The notion of the “real fan” is only stoked by sports media. Early in his Page 2 career at ESPN, “The Sports Guy” Bill Simmons wrote a 20-item list titled“Rules for being a true fan. It includes the rules “Don’t wear cheap-looking replica jerseys or flimsy-looking bargain-basement hats,” and “When your team wins a championship, it’s your civic duty to purchase as much paraphernalia as possible… Hats, T-shirts, sweatshirts, videos, cards, magazines, books … there’s no limit. Gorge yourself.”
Simmons was known for his “everyman” persona and his ability to connect with readers across the country. Will Leitch wrote at Sports on Earth, “the notion that the world of sportswriting was available to you and me, and everybody else, was an entire foreign one on a national level before Simmons … Simmons invited you in.” Except he didn’t – not if you weren’t willing to buy into the competitive notion of fandom. If you didn’t have the money to keep up – which not only skews sports fans to the upper class, but also white and male – and not if you weren’t willing to tolerate Simmons’s regular casual sexism.
This is the power of The Great Sports Myth. We not only want to believe in the greatness of our star athletes, but we want to believe their greatness is a product of their participation in sports, and that through our own participation – however tangential or superficial it may be – we can be a part of it. That power isn’t going away anytime soon – not as long as men like Steph Curry and LeBron James enrapture crowds with their play, or as long as women like Abby Wambach and Megan Rapinoe inspire us on the pitch.

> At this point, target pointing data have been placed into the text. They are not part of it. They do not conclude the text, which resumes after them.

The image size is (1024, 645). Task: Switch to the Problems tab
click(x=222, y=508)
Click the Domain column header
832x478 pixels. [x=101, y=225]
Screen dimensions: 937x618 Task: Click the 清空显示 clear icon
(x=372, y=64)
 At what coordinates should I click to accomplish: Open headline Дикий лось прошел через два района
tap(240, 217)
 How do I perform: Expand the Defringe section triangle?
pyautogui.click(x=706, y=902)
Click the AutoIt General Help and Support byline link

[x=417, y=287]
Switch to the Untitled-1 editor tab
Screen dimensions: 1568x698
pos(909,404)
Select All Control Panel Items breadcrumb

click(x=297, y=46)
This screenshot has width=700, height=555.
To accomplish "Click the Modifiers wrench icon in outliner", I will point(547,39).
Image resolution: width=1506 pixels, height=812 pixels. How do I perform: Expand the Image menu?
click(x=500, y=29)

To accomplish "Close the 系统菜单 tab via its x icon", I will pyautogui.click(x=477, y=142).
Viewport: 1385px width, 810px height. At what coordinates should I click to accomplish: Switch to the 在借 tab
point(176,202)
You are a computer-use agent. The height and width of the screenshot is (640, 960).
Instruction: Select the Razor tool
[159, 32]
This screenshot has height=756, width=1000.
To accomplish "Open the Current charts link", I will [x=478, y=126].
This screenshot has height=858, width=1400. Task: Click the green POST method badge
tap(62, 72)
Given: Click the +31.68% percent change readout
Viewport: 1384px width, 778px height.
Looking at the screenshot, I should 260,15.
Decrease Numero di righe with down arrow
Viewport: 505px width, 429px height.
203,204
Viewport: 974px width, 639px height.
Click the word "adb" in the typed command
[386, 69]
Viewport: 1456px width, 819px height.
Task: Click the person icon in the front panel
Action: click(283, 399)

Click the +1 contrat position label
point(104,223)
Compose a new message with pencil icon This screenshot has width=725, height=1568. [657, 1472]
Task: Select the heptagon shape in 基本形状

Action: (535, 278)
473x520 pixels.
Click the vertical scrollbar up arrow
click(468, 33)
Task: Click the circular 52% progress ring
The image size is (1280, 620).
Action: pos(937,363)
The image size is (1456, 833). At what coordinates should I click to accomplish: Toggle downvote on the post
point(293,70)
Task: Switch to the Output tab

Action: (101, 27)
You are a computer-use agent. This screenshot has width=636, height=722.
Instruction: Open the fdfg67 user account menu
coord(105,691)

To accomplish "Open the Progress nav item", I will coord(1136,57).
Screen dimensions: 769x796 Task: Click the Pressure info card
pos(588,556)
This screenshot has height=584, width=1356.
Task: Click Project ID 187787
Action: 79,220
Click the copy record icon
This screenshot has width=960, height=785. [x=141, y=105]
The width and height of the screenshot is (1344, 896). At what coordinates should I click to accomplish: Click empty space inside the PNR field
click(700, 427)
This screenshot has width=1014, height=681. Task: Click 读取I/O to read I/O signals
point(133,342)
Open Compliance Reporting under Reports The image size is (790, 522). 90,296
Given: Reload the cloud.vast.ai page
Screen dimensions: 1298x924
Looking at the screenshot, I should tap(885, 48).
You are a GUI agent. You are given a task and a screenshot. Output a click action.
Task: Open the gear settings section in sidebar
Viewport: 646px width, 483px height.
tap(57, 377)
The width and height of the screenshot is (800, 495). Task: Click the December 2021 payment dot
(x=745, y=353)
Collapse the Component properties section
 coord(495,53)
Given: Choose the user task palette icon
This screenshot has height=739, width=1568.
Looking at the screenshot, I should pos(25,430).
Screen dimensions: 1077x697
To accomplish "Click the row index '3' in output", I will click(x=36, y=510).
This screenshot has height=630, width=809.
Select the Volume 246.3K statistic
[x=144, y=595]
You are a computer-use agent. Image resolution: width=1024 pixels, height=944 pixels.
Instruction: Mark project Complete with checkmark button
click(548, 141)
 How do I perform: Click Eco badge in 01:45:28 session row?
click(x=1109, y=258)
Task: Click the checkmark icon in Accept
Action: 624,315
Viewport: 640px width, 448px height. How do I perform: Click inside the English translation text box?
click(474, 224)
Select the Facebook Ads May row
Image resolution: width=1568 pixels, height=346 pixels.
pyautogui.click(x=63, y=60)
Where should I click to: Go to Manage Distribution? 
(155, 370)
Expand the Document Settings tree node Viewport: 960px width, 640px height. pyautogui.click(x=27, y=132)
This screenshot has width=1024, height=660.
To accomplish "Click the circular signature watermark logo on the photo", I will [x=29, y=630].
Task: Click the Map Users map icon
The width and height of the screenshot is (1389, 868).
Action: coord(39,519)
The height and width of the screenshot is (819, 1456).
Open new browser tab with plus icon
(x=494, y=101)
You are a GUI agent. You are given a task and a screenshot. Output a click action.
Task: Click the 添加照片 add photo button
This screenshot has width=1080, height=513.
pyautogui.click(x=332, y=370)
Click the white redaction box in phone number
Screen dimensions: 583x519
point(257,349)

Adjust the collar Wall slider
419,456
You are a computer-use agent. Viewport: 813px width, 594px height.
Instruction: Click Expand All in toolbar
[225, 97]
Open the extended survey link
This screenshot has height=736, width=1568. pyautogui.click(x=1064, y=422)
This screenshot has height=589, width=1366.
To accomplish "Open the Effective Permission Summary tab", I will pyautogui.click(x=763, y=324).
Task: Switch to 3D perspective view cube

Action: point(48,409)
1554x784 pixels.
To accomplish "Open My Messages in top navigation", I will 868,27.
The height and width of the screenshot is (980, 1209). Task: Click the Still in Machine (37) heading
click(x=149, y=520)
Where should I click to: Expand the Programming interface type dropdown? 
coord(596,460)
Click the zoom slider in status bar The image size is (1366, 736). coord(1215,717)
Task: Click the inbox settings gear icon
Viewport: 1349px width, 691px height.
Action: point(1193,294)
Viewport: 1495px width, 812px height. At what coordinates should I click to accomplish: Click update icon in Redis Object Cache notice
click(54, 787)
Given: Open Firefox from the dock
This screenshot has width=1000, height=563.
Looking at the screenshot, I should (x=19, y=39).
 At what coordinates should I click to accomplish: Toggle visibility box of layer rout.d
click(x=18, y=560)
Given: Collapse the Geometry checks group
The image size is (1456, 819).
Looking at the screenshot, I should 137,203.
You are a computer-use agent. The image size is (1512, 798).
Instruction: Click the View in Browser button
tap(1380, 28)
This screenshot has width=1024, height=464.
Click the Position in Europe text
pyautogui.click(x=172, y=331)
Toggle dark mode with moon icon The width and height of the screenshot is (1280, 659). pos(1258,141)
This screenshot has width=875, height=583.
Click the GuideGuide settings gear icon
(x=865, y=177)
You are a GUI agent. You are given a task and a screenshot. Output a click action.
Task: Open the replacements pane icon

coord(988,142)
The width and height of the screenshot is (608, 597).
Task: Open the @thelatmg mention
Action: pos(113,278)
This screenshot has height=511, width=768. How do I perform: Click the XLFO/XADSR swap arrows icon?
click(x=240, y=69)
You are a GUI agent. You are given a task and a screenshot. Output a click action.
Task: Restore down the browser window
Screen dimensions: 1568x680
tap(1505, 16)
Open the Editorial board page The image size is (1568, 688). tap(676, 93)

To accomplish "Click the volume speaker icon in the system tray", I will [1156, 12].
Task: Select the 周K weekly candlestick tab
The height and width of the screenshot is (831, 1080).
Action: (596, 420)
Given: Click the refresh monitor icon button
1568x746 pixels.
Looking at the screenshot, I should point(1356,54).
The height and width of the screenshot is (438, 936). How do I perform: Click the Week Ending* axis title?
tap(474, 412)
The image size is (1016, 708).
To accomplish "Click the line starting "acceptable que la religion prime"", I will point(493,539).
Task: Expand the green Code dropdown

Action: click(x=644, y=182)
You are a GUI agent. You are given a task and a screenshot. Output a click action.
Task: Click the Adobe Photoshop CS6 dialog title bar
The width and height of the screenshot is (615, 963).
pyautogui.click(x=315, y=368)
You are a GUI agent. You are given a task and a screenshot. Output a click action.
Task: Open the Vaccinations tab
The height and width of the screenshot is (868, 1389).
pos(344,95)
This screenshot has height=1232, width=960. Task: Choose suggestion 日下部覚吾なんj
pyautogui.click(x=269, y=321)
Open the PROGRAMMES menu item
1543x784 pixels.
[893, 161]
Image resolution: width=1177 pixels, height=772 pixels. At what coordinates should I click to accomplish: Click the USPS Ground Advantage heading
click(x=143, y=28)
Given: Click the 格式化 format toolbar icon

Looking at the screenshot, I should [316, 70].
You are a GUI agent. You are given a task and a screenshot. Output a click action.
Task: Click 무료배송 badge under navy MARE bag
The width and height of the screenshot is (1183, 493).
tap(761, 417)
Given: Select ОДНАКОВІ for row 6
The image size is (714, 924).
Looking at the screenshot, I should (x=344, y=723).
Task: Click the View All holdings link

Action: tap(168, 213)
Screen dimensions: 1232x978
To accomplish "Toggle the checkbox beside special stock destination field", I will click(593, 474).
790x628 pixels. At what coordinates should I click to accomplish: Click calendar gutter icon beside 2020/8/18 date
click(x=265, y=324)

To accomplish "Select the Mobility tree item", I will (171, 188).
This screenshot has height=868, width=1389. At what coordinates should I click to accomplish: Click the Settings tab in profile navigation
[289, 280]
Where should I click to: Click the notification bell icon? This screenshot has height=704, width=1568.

It seizes on the very real power and beauty of athletics and the awesome spectacle that occurs when the whole world is watching.
But this identity of the “sports fan” only serves to manipulate. Rather than creating an open and exclusive community, the branded sports fan acts as a gatekeeper, preventing access to the larger group until new members can prove their worth through a properly competitive and exclusionary attitude and an open wallet. It’s an endless competition, and one fans can only engage in through paying more and more money to the teams and leagues they watch. It leaves sports fandom without diversity – whether class diversity, racial diversity or gender diversity – and forces the fans who do manage to break into the club to constantly re-prove themselves. Sports fandom is often perceived as an escape from the pressures of the real world, but in reality, it does more to recreate those pressures and profit off them than to provide a real sanctuary.